ATHENS (Reuters) - The Greek parliament passed a law on Tuesday to make it easier for people to change their legally recognised gender, a move that angered the Church but was welcomed as long-overdue by human rights groups.
The law will allow people to change their gender on official documents with a court ruling, and without requiring medical tests or sterilisation, as is the case now.
It has been condemned as “immoral” by the Greek Orthodox Church and as a “monstrosity” by right-wing politicians.
Until now, anyone needing to officially change their gender had to be diagnosed with a “gender identity disorder” and have their reproductive organs removed, a practice condemned by human rights campaigners.
“Absolutely no tradition, no perception of family calls for people to be sidelined or tossed aside into a social and institutional abyss,” Prime Minister Alexis Tsipras, who supported the law, told a heated discussion in parliament.
The law applies to anyone over the age of 15 and allows a person to change legal gender twice.
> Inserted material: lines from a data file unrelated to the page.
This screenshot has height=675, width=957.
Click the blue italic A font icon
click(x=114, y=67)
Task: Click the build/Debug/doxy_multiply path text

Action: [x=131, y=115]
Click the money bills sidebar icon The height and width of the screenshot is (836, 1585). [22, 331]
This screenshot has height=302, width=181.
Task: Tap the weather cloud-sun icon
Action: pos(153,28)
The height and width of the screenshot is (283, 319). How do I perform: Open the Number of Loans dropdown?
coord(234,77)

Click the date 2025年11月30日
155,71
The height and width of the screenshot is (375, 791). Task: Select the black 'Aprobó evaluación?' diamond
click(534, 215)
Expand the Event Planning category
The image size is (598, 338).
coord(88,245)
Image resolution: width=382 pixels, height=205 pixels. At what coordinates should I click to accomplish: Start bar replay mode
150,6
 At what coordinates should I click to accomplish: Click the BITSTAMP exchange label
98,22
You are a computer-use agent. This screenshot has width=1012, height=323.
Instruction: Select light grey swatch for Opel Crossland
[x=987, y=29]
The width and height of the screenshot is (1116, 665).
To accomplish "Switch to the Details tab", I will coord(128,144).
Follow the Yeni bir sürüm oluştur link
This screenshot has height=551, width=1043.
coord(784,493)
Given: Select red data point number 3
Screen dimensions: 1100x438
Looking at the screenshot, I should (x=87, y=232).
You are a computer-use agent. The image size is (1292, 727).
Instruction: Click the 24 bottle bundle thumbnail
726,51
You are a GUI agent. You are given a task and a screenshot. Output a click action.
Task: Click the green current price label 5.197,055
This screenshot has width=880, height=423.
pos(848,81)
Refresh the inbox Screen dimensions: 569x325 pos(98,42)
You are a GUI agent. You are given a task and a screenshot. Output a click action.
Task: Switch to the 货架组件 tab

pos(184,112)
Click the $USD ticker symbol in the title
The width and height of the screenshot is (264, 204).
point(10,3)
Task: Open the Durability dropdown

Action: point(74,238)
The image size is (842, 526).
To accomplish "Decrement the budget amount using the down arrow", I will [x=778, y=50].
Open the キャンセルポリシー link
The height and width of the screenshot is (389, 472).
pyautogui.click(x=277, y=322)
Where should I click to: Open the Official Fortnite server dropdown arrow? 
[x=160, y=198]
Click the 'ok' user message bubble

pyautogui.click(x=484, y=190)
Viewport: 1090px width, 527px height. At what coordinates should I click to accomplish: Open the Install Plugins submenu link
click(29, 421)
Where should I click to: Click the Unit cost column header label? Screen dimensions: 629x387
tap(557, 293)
Applicants must not be married and a final decision will be taken by a court.
The main opposition conservative New Democracy party voted against the bill saying it was a “sloppy” attempt to divert public attention from Greece’s financial woes.
“Your only goal is to stay in power,” said conservative lawmaker Simos Kedikoglou. “You’ve found various methods of deception and this bill is the latest proof.”
Supporters rallied outside parliament during Monday’s debate, holding a banner reading: “Transgender rights are human rights”.
The Church had urged the government to withdraw the bill.
“For every human, gender is a sacred legacy. It is a precious thing for a woman to know about her feminine nature, and for a man to be aware of his male nature,” Bishop Nicolaos of Mesogaia told Greek Skai TV.
The Church, he said, embraced “people with difficulties.”
The bill passed by 171 votes in the 300-seat parliament, but it exposed fissures in the ruling coalition of Syriza and right-wing Independent Greeks party.
Most Independent Greeks approved the bill in principle but voted against an article setting the minimum age at 15, arguing that was too young.